* _Instruction_:
Render the data from the line containing "You are a GUI" down to the line containing "pyautogui.click(x=104, y=50)", both included, as a numbered list with blank lines left out. Leave the pictures out of your answer.

* _Extracted material_:
:::::

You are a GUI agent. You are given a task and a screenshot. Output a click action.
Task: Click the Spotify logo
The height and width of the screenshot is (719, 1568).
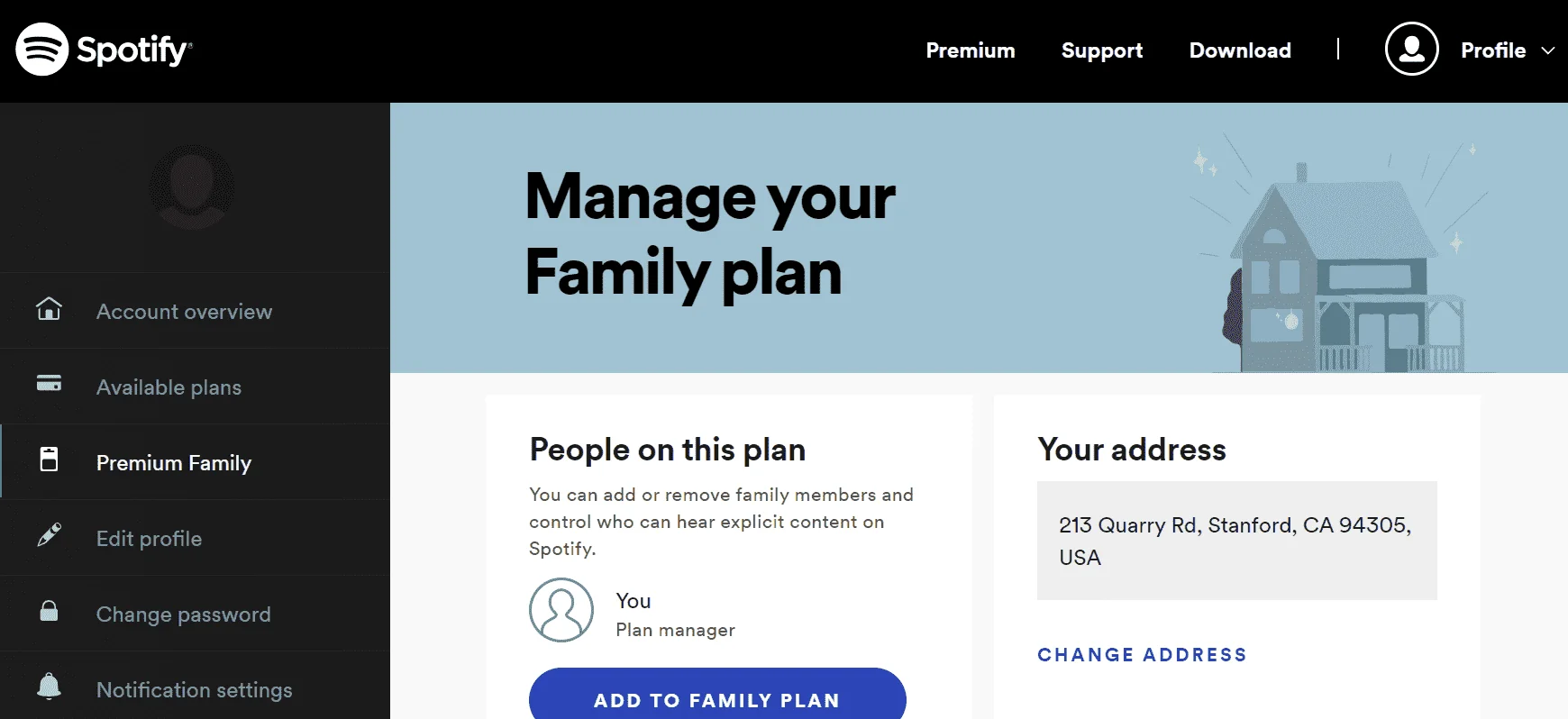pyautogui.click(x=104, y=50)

:::::

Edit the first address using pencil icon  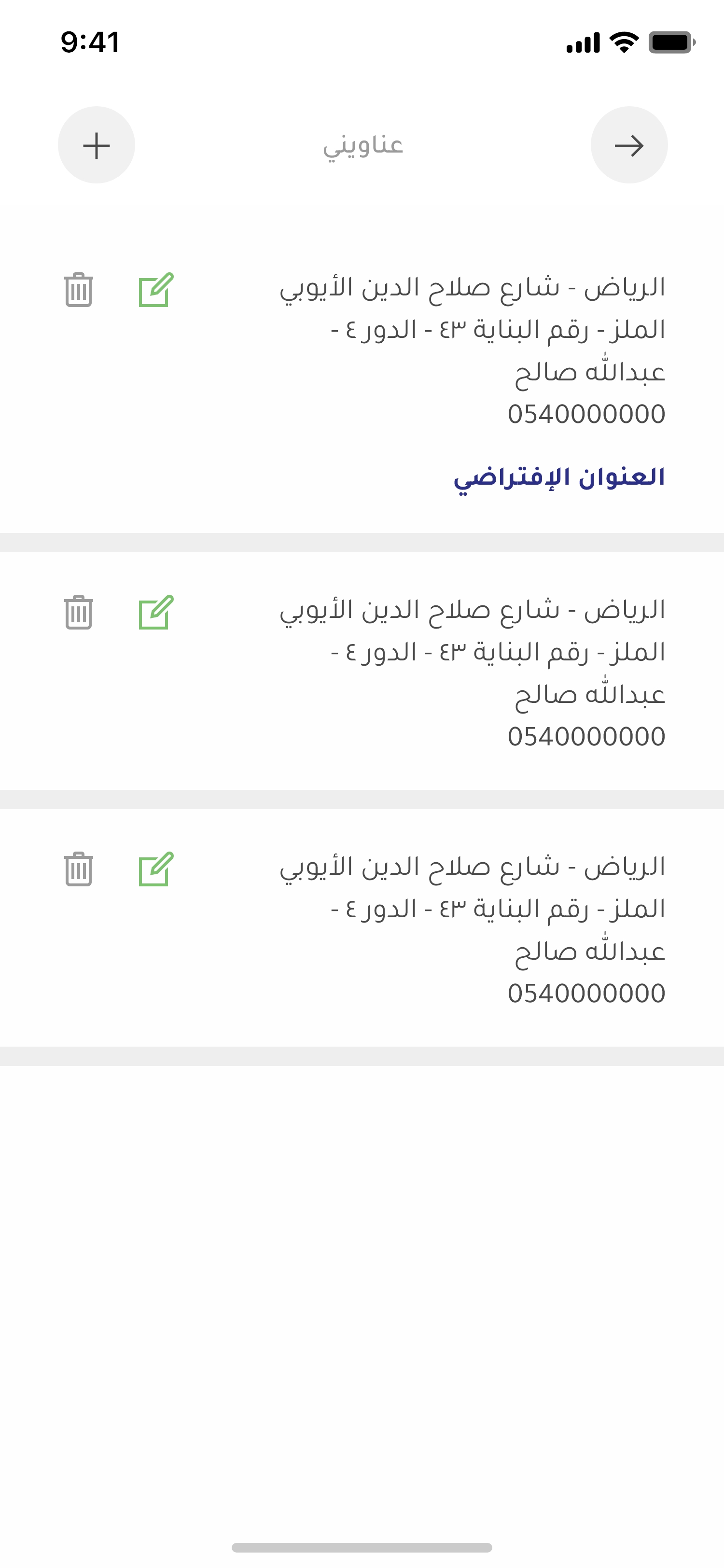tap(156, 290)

:::::

* _Answer for this exercise_:
1. You are a GUI agent. You are given a task and a screenshot. Output a click action.
2. Task: Click the Spotify logo
3. The height and width of the screenshot is (719, 1568).
4. pyautogui.click(x=104, y=50)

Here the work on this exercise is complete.